We should perhaps be grateful we are not at the University of Sussex, which reportedly announced on Wednesday 25 March that all temporary contracts should be ‘terminated where possible’:
https://twitter.com/KathrynTelling/status/1242860784306343938/
As subtext goes to press, 44 vacancies are still being advertised at: https://hr-jobs.lancs.ac.uk/

SHOWING YOU CARE

Some of you may be familiar with the ‘Clap for Our Carers’ campaign, which has recently spread across social media with the speed of, well, some sort of virus. The idea was that the people of the UK would, at 8pm on March 26th, take to their windows, porches, gardens, etc. to deliver a nationwide round of applause for those NHS staff currently on the frontline of the fight against the coronavirus.
Alas, we still haven’t got around to removing the soundproofing we installed in the subtext warehouse during the recent campus construction works (subtexts passim). However, reports reach us from those on the receiving end of this display of gratitude – reports of banged pots and pans, car horns, fireworks and applause. Suffice it to say they were extremely grateful for the show of support; good on you to those subtext readers who took part!

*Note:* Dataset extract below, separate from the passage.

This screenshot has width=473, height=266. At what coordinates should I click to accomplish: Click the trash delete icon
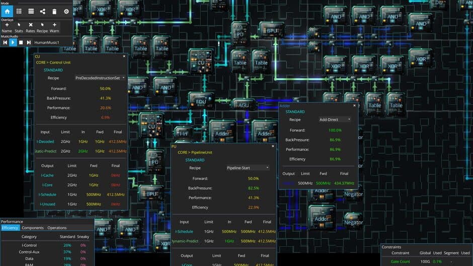tap(54, 11)
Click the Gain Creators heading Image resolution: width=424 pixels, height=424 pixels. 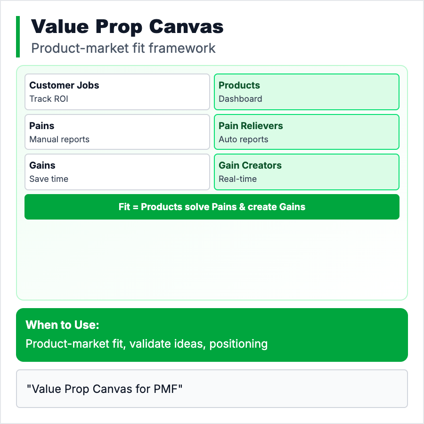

WE’RE STILL THE RECORD HOLDERS

As coronavirus fever first gripped the country, and as the government prepared to enact emergency laws to postpone all public elections, one solitary local council by-election took place on Thursday 19 March 2020, for the Upper Stoke ward of Coventry City Council. Other by-elections had been scheduled for that day, but called off unilaterally by their returning officers, and no further by-elections are likely to take place anywhere in the UK for the foreseeable future.
Gurdev Singh Hayre (Labour) won the Upper Stoke ward with 639 votes, out of 1214 who cast ballots, 651 of whom were postal voters. A shockingly low turnout of 9.02%.
Surely this pandemic-affected turnout must be a record low for recent public elections? Apparently not, commentators concluded – there was another council by-election, in 2016, where the turnout had been even lower, 7.12%, and the winning candidate had been returned with just 98 votes. Where could that have been?
You’ve guessed it. The University & Scotforth Rural by-election for Lancaster City Council (see subtext 156), held on 8 December 2016, continues to defeat all comers in the apathy stakes. It’s comforting to know that even the fear of catching COVID-19 has nothing on our students’ tendency to avoid the polls on a cold day.